- **TASK TO COMPLETE**
Turn the lines of the items starting at the one containing "Task: Open the user profile avatar menu" and ending at the one containing "Action: click(1035, 261)", both included, into a numbered list with blank lines dropped and pictures left out.

- **RECORDED DATA**
┌──

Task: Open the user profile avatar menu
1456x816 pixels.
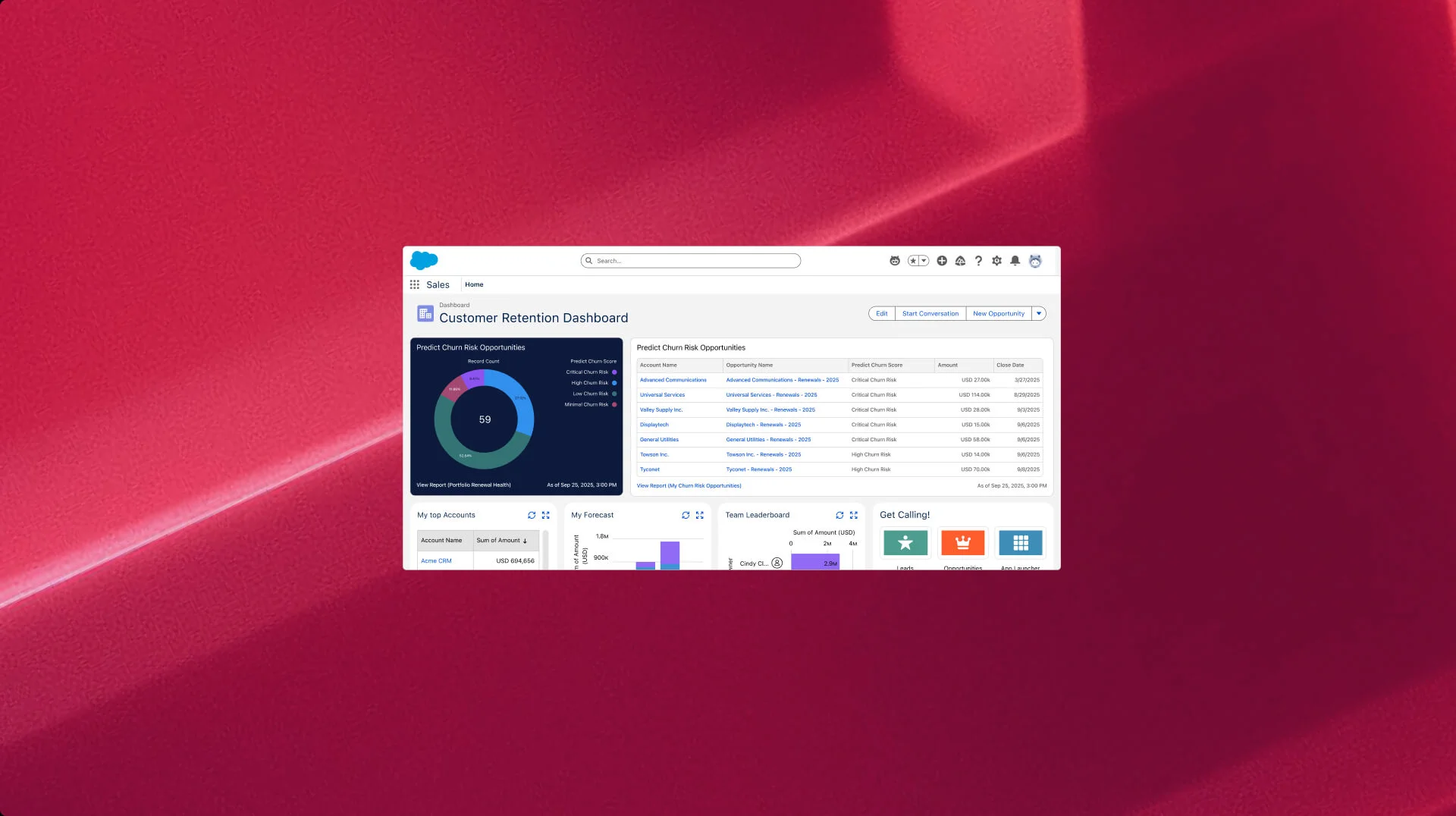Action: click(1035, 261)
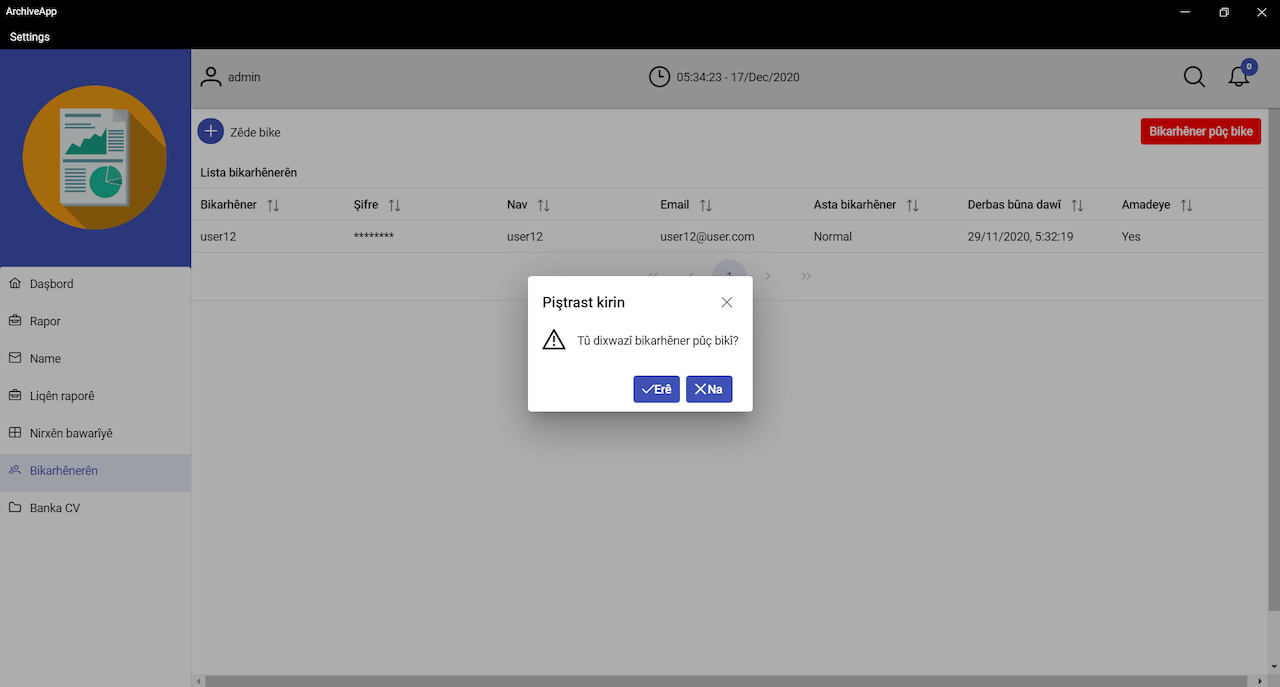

└──
┌──

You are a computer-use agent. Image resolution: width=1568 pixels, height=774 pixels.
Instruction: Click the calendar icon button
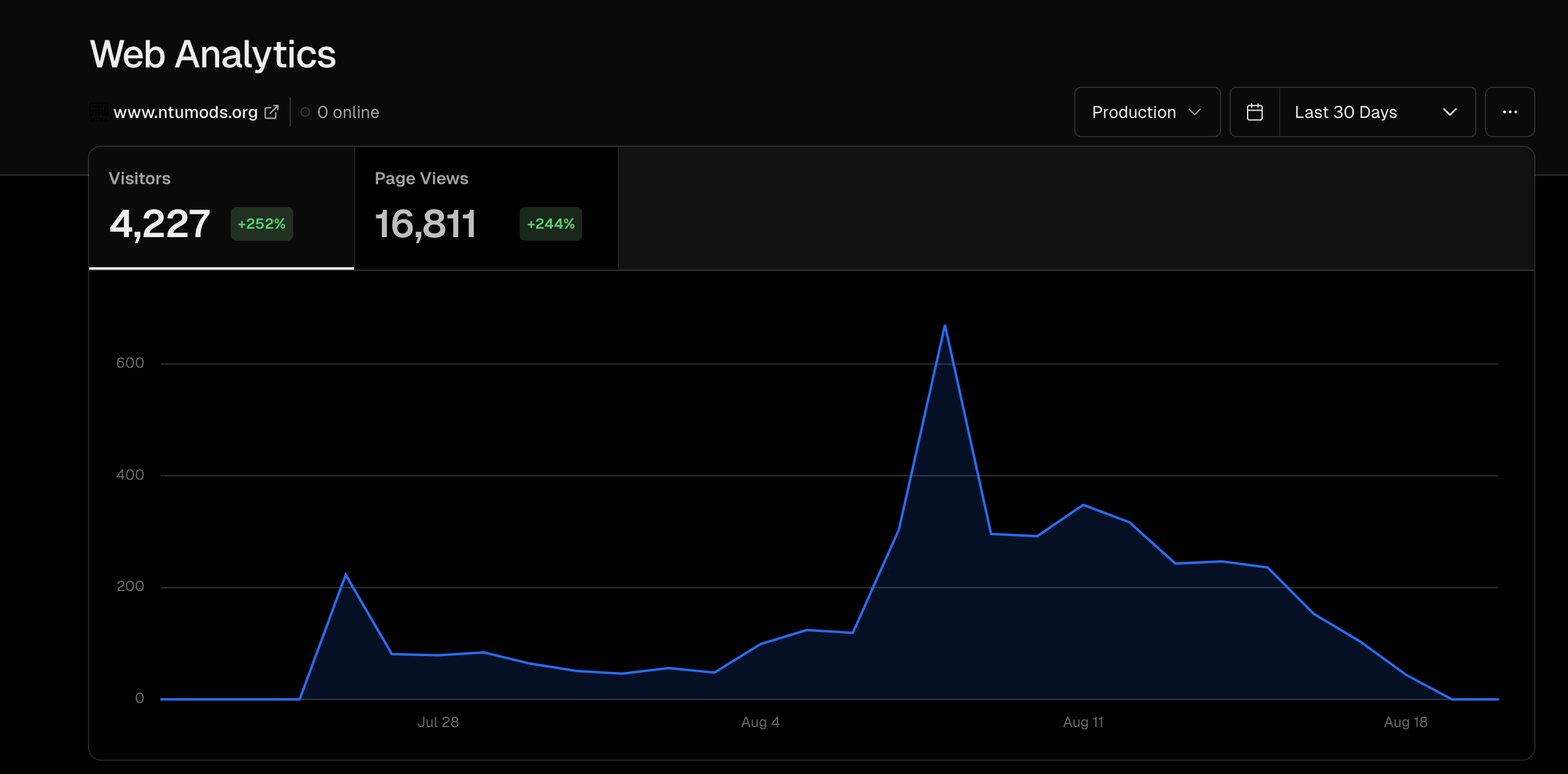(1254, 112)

└──

- **COMPLETED TASK**
1. Task: Open the user profile avatar menu
2. 1456x816 pixels.
3. Action: click(1035, 261)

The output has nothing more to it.